--- Extracted data ---
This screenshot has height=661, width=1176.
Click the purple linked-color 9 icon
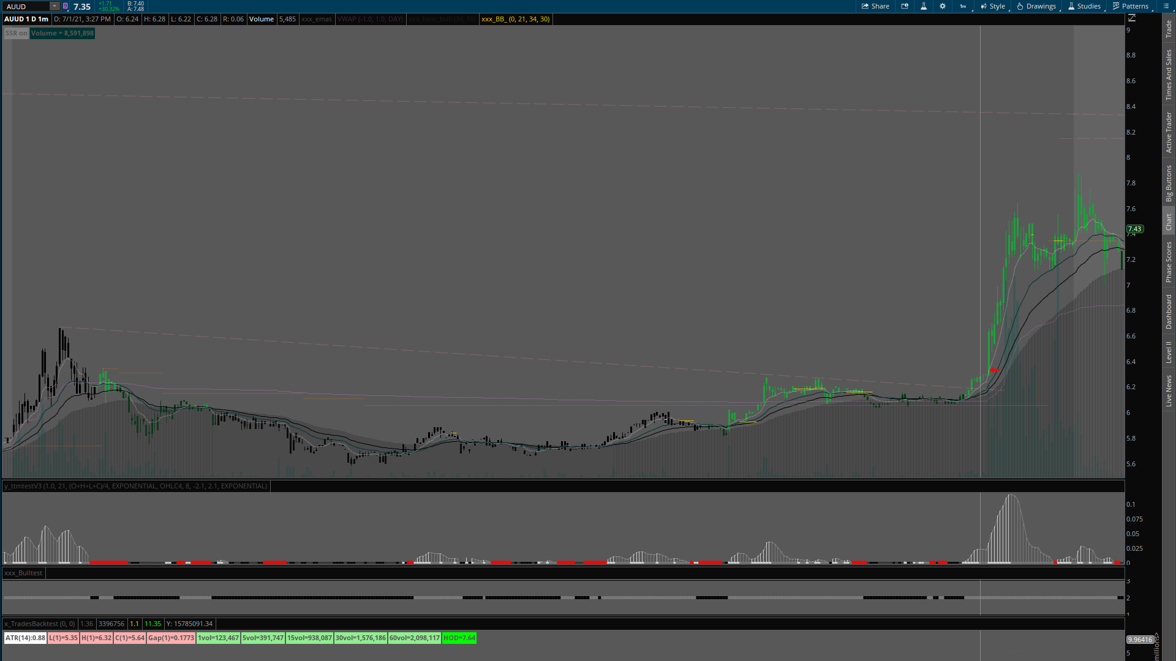66,6
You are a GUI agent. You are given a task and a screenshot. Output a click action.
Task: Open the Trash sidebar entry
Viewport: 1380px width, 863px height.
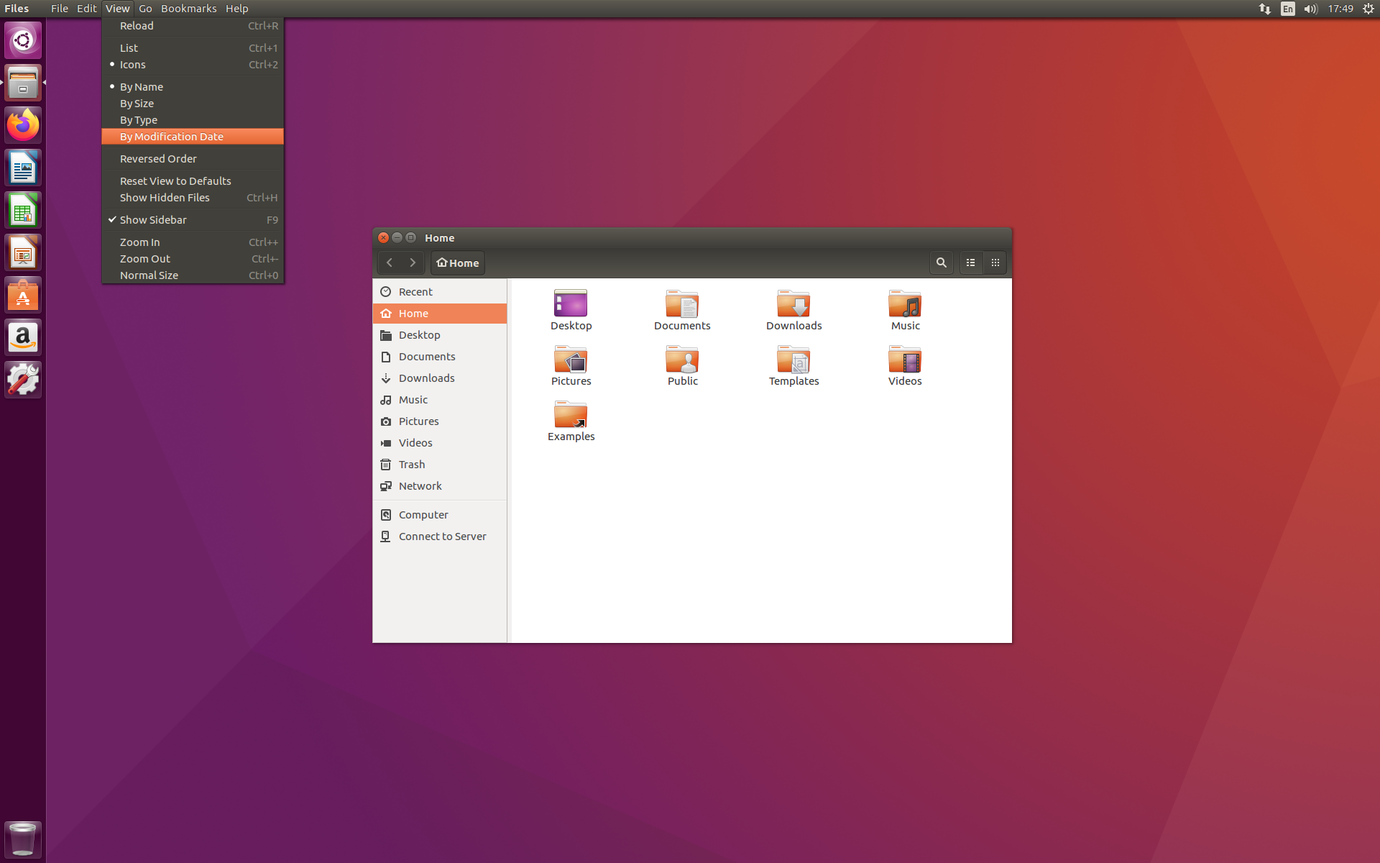point(412,465)
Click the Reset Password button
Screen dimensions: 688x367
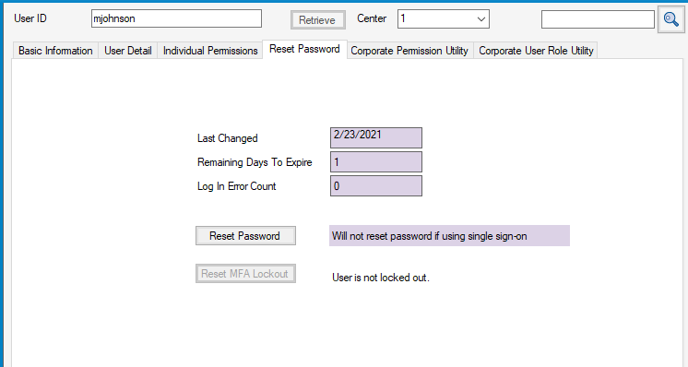click(245, 236)
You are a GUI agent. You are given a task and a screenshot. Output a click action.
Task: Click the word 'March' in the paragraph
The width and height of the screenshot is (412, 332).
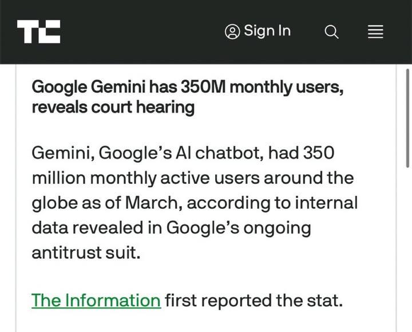pyautogui.click(x=155, y=203)
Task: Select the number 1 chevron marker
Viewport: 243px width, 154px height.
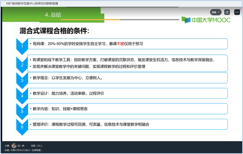Action: (22, 46)
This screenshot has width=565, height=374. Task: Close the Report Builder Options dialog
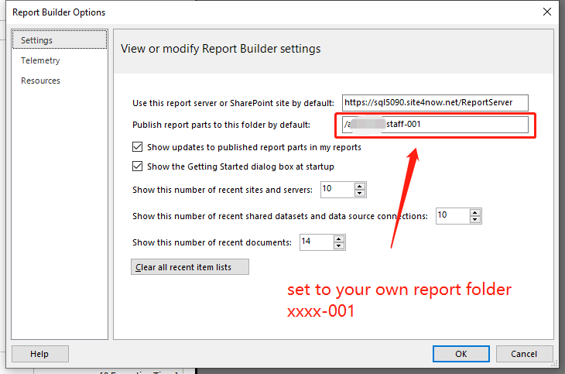coord(546,12)
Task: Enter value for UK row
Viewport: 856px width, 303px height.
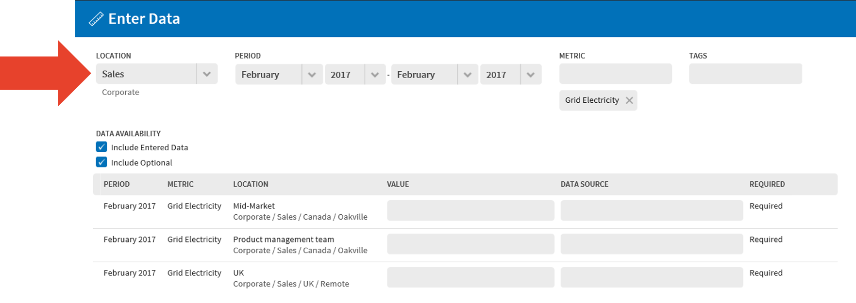Action: [470, 277]
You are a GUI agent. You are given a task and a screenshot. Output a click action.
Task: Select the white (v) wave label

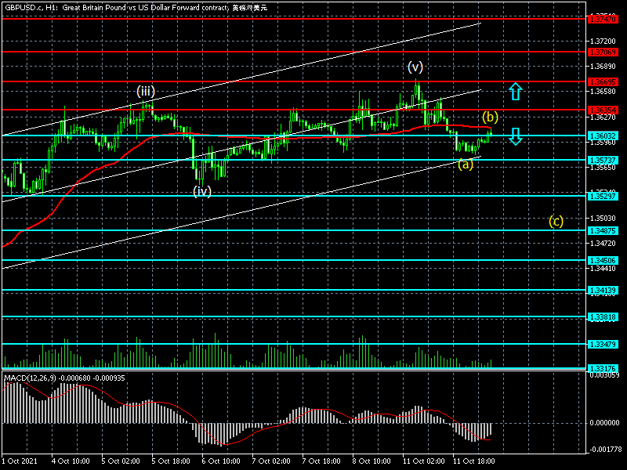415,67

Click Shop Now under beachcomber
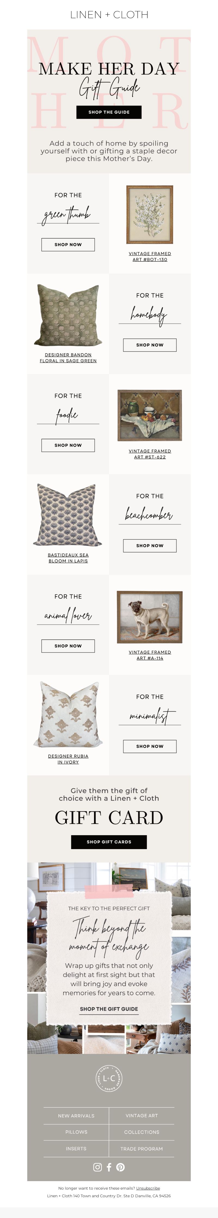pyautogui.click(x=150, y=545)
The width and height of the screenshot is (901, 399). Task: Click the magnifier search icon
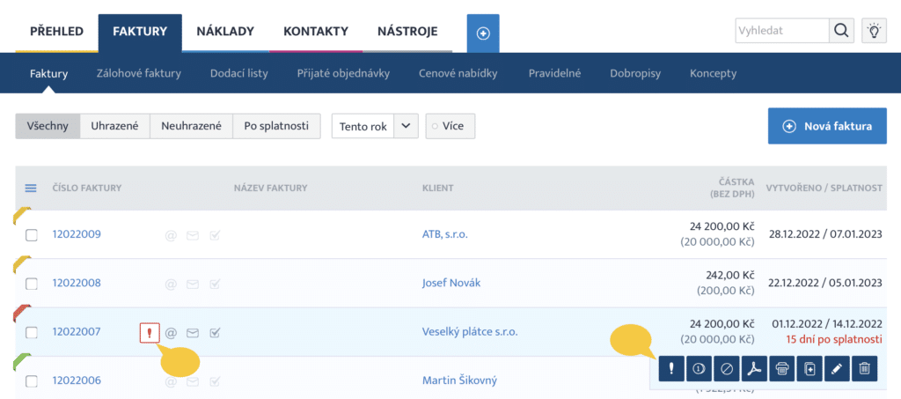[841, 31]
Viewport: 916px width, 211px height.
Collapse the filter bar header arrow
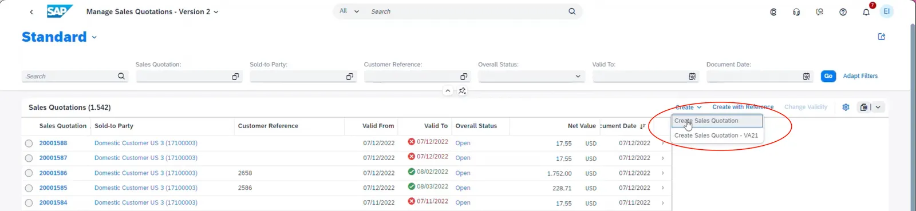(448, 91)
---
> Required work
Rewrite the items above, replacing every instance of "screenshot" with "screen capture" and changing nothing else. Omit the pictures from your version.

> Finished exercise
This screen capture has height=661, width=1176.
Click the purple linked-color 9 icon
66,6
You are a GUI agent. You are given a task and a screen capture. Output a click action.
Task: Open the Trash sidebar entry
Viewport: 1380px width, 863px height.
point(412,465)
Click the Reset Password button
Screen dimensions: 688x367
click(245, 236)
You are a GUI agent. You are given a task and a screen capture. Output a click action.
Task: Click the word 'March' in the paragraph
The width and height of the screen capture is (412, 332).
pyautogui.click(x=155, y=203)
Task: Select the number 1 chevron marker
Viewport: 243px width, 154px height.
Action: (22, 46)
This screen capture has width=565, height=374. Task: Close the Report Builder Options dialog
coord(546,12)
Task: Enter value for UK row
Viewport: 856px width, 303px height.
Action: [470, 277]
You are a GUI agent. You are given a task and a screen capture. Output a click action.
Task: Select the white (v) wave label

415,67

Click Shop Now under beachcomber
pyautogui.click(x=150, y=545)
The width and height of the screen capture is (901, 399). Task: Click the magnifier search icon
[841, 31]
Viewport: 916px width, 211px height.
Collapse the filter bar header arrow
(448, 91)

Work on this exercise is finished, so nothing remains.